* Work task: Please find every line in the entries below that contains the string "computer", and copy it.

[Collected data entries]
····················

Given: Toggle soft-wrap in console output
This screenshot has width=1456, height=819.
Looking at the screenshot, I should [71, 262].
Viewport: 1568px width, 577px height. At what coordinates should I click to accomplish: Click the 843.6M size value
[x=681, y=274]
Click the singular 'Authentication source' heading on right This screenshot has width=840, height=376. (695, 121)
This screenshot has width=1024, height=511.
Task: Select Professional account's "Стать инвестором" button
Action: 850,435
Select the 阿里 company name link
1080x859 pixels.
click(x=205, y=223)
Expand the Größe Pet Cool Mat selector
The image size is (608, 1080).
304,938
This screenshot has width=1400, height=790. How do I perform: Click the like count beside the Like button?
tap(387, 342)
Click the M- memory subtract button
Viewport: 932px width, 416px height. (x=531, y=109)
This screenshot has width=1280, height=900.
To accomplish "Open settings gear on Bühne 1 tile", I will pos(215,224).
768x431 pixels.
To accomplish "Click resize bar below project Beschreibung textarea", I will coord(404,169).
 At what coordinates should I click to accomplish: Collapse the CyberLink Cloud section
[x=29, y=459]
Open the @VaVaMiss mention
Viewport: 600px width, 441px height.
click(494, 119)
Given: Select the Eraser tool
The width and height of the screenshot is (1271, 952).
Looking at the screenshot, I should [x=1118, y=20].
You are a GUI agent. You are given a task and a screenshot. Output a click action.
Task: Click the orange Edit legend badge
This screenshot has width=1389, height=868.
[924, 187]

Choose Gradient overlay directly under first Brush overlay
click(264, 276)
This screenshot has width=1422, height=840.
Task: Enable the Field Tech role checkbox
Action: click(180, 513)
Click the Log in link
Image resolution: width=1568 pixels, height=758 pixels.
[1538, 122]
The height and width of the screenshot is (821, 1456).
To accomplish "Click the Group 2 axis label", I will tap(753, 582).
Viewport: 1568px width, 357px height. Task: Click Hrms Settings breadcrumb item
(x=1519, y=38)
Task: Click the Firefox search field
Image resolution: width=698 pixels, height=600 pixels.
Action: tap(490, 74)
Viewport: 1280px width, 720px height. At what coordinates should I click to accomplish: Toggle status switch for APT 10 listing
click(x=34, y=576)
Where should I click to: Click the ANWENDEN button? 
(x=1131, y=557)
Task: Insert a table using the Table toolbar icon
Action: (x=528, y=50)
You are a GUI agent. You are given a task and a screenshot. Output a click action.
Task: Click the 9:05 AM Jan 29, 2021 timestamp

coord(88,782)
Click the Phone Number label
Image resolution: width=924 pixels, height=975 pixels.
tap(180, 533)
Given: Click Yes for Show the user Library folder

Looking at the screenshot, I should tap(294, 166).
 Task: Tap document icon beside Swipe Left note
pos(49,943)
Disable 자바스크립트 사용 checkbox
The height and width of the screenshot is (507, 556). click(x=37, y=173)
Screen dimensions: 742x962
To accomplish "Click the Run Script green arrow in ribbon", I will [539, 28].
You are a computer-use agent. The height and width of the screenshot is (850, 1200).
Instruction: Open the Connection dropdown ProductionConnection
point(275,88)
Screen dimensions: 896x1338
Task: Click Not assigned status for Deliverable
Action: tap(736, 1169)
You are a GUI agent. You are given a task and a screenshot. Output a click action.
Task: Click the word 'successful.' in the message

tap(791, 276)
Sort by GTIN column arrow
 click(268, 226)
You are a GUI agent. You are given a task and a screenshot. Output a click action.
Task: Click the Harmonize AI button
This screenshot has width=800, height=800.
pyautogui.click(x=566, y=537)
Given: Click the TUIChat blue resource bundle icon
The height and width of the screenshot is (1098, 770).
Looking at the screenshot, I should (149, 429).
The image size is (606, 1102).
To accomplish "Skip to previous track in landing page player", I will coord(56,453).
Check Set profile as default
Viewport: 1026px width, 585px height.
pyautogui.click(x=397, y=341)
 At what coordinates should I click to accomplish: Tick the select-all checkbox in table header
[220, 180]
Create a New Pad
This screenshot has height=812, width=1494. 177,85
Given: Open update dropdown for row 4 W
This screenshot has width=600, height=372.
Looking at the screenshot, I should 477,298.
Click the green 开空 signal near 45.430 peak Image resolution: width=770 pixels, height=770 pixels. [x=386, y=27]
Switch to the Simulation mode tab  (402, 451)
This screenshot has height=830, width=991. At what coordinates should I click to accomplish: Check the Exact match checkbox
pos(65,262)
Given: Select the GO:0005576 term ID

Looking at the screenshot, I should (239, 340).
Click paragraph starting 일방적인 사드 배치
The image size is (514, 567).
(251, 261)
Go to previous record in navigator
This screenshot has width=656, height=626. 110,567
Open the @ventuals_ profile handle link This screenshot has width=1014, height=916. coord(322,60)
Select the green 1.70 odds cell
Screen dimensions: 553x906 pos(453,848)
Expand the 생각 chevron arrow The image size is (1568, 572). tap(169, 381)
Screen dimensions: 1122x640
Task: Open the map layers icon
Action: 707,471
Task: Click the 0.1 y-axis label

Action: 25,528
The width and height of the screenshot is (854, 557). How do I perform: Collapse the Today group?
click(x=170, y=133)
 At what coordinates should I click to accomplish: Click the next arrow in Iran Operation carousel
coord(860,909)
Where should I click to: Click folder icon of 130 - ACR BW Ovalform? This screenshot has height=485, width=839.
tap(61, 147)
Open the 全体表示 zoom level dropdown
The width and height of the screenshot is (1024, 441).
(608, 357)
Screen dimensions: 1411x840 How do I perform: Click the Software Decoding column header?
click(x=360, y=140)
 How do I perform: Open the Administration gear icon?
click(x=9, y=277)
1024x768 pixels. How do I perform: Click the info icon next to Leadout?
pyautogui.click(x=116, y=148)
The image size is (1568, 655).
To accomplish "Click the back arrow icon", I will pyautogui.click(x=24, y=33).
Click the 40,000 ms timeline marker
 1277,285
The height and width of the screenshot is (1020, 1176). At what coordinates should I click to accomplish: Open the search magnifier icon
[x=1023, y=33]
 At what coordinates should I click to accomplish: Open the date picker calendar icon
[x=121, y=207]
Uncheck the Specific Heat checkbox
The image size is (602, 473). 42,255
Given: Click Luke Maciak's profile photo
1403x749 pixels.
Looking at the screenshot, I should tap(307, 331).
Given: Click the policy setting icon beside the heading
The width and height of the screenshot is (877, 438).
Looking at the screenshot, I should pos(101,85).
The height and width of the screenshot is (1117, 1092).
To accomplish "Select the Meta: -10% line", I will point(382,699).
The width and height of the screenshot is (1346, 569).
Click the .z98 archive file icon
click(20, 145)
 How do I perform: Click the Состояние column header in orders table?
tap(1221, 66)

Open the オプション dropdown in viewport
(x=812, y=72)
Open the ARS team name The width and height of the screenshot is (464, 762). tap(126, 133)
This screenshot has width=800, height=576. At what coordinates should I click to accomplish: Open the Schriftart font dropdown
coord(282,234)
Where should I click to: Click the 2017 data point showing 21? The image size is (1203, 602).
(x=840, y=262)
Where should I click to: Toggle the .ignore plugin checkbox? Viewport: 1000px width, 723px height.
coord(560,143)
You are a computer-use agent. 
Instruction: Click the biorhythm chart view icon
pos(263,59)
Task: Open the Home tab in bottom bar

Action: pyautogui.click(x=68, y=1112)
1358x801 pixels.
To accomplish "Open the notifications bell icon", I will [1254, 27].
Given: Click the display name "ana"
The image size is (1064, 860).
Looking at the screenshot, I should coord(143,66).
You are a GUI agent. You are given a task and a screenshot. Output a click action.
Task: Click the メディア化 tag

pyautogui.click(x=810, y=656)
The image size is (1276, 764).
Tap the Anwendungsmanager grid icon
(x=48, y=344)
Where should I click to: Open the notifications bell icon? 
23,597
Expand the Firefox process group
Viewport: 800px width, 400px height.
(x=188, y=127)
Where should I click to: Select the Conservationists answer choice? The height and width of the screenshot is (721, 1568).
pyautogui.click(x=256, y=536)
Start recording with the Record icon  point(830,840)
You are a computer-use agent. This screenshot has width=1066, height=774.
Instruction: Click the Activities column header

····················

* Your response:
You are a computer-use agent. The height and width of the screenshot is (850, 1200).
You are a computer-use agent. 
You are a computer-use agent. This screenshot has width=1066, height=774.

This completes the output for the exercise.